Our pursuit of happiness

NEEDTOBREATHE recently came out with a song called “Happiness.” The story of the song is that everything the band has done, including all they have given up and continue to give up to write and make music, is done for the Lord. As the song goes, they have sacrificed and done so much for the Lord while pursuing their own happiness.

This song makes me crazy for a few reasons. For the first, it is absurd to think that we offer to God the work of our hands and lives haphazardly, as an afterthought or as a consequence of our own happiness. Second, God does not need us. The very idea that everything we do will be for the Lord while we pursue happiness assumes that God needs what we have to offer him in return for our happiness. This is simply not true. God needs no one. Finally, man’s chief end is to glorify God. Happiness is only our chief end when it is at the world’s insistence.

I have read some of Spurgeon’s “Faith’s Checkbook” while I have been in South Carolina. The reading from July 23 was from Hebrews 10:17, which says, “I will remember their sins and their lawless deeds no more.” Spurgeon writes about what an amazing mercy this is (and it is!). At the end of the passage he writes this regarding God’s promise to forget our sin:”Believe it and be happy.”

One of my first thoughts was how sharply this contrasts with NEEDTOBREATHE’s song. Biblically we ought to be happy because of what God has done for us. He has removed our sins, he remembers them no more, and joy and happiness can be found and reached and attained now because of the work of Jesus on the cross.

We do not pursue any happiness we might find in the world and call it work for the Lord. NEEDTOBREATHE has it wrong. Dreadfully wrong. Happiness is not, and never has been or shall be, a prerequisite to serving the Lord. Our sins have been forgotten. God has removed them as far as the East is from the West. That is happiness.

Resolutions, promises, and lessons from South Carolina

Each new year people tend to make lists of resolutions. By February or March people might start to bemoan their inability to keep those resolutions: the holiday weight won’t come off, the bad habits haven’t been mortified, and the snooze button is still whacked too many times every morning. I have never been one for lifestyle resolutions. Instead, for several years now I have used the new year to pick one of Jonathan Edwards’ 70 Resolutions and commit it to practice. I have most frequently used Resolution 28: “Resolved, to study the Scriptures so steadily, constantly and frequently, as that I may find, and plainly perceive myself to grow in the knowledge of the same.” For 2016 I wanted something a little more personal and opted for a Kait-original. I resolved to know and to cling to God’s promises. Something that has always been hard for me to do.

Right now I am visiting my friend Coie in South Carolina. She and her husband live in  beautiful wooded area that is green and quiet and peaceful. Their home inside affords the same measure of peace and tranquility. A few nights ago we sat around playing Monopoly Deal after dinner. Coie has a lovely calendar up in the dining room and it caught my eye.

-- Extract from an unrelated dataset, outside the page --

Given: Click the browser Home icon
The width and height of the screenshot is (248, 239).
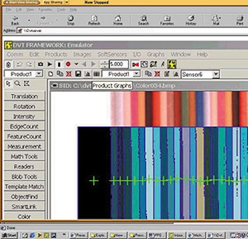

While I was pondering Isaiah 41:10 from the calendar, I thought how comforting this verse must have been to those to whom it was originally written; and while I was thinking about that, it occured to me that although it is a comforting promise to others, it can be (should be) comforting to me. This is one of God’s promises to his people. I am one of his people.

Before that evening playing Monopoly Deal and catching sight of the calendar, fear and dismay were warring within me and my heart was anxious and unsure about a few things. The Lord used this verse to squash all of that. The Lord plainly commands me to not fear or be dismayed. Why? How can I do that? Because the Lord is with me. He is my God. Everything that I was worried about will be taken care of by my loving Father. He knows the desires of my heart and he loves me and he is good to me. He will take care of me.

I was in the middle of a Monopoly Deal round when the Lord reminded me of my resolution from January. The presence and help of God was the very type of thing I had resolved to remember, and there I was forgetting and fretting about other things. It is not sufficient to just think about this, though. The other part of a resolution is the doing. You have to do what you resolved to do. This is the harder part. This is the part where temptation creeps in. This is the part where I hear Satan whisper, “Did God really say that?” During the doing and remembering, I have to forge ahead. I have to purposefully and intentionally remember and cling to what God has promised. Sometimes that means I repeat God’s promises to myself over and over. Sometimes that means I fill up index cards with God’s promises and put them in my desk, in my car, in my purse. Sometimes that means I have to take bold steps forward, knowing that my God will catch me if I fall. But it is always an act of faith, and faith means I must trust without being able to see.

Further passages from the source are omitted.